Just want to post this, since I drew it for Max last night. His thinking is, the bell shape would create a cavity, shielding the nozzle tip from direct contact with the glowing coals, and preventing nozzle erosion. If the bell is wide enough, it will also be outside the hot zone.
Interesting! I’ve been meaning to build a simple fire, perhaps I’ll try this. Seems like you are now drawing the gas directly from the reaction zone though instead of filtering it through the cool char. Is that desirable?
That is true, the gas exit temps will be a bit higher this way. It should burn just as good once cooled. You do get some preheat of the air, and the char in the hopper.
The nozzle should be high-speed enough to create turbulent flow in the char, and get reasonably deep penetration. This means the active lobe will be more teardrop shaped, and hopefully not too wide. That will force the gas to filter through more char, and should cool it a bit too.
So the “gas out” comes from inside the bell? Wouldn’t that only expose the top surface of charcoal to the gas flow and keep the bulk of the charcoal to reducing the gases? I very well might be wrong, but that seems like all you’d get is very high quality CO2.
So why not maintain it as an up draft and use the cone for the stated purpose but have the gas escape out the sides and travel up through the charcoal… hmm I would have to redesign a bit. Someday maybe. Hope someone tries it…
Well, just go back about 5 years and check out Gary Gilmore’s unit. He wrapped the nozzle in ceramic. The output gas must flow through a layer of glowing charcoal above 900 degrees, so in Gary’s unit, there is a screen wrapped around the inner nozzle and the concentric outer nozzle. Martin Payne and I built one of these as our first charcoal unit and flared it for hours. Somehow we missed the part where Gary said the charcoal must be between 1/8" and 3/4", with the fines screened out. (We know that now!) He recommended hardwood charcoal, and we got that part correct. I also built the special filter he shows, with an outer part that acts and a cyclone and a cooler, and then gas at the bottom is sucked up through charcoal and then a foam filter. The inner portion is filled with the same sized charcoal as used in the reactor, and being very porous, would grab and tar and water vapor in the wood gas.

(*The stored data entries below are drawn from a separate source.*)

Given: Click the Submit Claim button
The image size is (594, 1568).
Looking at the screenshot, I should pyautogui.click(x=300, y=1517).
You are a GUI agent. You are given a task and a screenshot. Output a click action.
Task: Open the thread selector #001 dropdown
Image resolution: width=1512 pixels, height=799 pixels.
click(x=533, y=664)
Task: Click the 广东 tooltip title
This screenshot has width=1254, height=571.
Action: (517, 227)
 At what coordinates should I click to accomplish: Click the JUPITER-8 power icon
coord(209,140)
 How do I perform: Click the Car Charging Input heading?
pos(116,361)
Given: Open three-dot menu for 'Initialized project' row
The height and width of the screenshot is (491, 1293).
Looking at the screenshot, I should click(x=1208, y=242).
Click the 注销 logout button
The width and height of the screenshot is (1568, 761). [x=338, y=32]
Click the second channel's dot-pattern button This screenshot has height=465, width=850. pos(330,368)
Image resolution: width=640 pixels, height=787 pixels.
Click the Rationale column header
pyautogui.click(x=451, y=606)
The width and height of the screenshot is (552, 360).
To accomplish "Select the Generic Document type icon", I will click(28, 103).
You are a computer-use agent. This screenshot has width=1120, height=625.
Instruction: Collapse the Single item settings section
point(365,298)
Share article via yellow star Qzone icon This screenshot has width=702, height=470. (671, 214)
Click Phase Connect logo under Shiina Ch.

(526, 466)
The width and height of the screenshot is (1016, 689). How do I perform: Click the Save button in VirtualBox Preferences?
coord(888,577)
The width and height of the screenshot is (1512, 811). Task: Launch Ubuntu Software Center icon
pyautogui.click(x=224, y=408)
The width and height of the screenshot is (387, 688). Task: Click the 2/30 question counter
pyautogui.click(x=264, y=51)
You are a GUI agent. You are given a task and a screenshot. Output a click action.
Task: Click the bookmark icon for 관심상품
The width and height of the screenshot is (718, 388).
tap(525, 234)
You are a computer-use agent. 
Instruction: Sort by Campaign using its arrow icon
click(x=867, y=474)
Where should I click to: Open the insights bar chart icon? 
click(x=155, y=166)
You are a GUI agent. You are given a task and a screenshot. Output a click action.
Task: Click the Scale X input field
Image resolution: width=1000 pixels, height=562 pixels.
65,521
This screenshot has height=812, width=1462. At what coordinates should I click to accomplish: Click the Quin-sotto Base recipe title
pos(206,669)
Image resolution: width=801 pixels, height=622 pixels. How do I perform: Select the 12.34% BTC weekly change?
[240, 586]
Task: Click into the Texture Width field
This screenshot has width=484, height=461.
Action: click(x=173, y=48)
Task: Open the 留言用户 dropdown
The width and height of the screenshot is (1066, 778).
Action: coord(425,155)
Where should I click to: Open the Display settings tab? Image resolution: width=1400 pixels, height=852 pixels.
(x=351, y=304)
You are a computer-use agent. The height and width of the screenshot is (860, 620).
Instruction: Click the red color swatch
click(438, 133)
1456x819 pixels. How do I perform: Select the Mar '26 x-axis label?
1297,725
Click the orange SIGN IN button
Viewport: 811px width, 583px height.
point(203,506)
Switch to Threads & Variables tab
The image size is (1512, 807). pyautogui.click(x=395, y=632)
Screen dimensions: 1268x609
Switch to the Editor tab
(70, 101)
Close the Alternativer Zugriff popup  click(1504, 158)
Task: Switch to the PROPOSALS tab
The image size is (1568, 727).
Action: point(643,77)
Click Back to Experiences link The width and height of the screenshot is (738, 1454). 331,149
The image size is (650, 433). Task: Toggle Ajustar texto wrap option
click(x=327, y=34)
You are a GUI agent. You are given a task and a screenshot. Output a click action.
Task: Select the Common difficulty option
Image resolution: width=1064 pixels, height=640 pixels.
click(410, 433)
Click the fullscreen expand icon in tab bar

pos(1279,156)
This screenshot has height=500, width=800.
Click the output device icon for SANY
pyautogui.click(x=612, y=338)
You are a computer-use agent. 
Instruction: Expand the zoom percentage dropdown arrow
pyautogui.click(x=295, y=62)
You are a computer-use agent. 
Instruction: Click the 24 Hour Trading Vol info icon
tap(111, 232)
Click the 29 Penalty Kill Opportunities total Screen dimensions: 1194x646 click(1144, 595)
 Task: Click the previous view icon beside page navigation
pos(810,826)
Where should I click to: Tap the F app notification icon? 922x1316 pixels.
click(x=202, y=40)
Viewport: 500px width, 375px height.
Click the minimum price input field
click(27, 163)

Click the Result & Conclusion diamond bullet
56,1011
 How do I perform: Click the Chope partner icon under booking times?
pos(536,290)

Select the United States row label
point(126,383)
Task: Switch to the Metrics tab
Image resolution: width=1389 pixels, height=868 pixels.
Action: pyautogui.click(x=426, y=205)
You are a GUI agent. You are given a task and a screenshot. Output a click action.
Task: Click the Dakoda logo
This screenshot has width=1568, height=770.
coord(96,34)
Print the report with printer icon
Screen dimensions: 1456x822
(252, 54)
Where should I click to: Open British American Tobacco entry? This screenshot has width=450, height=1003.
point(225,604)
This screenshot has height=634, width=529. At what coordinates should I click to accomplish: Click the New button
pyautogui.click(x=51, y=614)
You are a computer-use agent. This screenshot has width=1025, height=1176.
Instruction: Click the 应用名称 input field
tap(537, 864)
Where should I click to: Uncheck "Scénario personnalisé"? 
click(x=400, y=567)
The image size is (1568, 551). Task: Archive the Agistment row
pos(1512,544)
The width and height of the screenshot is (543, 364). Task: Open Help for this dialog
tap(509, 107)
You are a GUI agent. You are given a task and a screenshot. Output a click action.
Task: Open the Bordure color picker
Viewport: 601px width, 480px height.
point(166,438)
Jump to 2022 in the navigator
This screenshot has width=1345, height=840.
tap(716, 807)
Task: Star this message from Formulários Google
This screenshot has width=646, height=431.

A recycled Freon can at the very top holds open cell foam rubber at the final filter.
The second video describes the fuel hopper with auger. ( Our copy did not bother with the hopper or auger, but later on when I built the Simple-Fire, I did build sort of a hopper that could be filled quickly.) Gary lights the charcoal with a “quick match” cotton string that has been dipped in black powder. This is the same technique Martin used last weekend at the Mother Earth News Fair in Belton, Tx to light the charcoal gasifier on his Honda motorcycle. In the second video, Gary is dropping small wood chunks down the inner nozzle tube, explaining that wood contains hydrogen, whereas pure charcoal does not. This gasifier can run engines up to 40 hp, and is the same one he had on the VW Beatle. In this video, Gary is running a twin cylinder military electric generator which he starts with a rope wound around a pulley, with help of a bit of gasoline priming. (Electric start is really nice!)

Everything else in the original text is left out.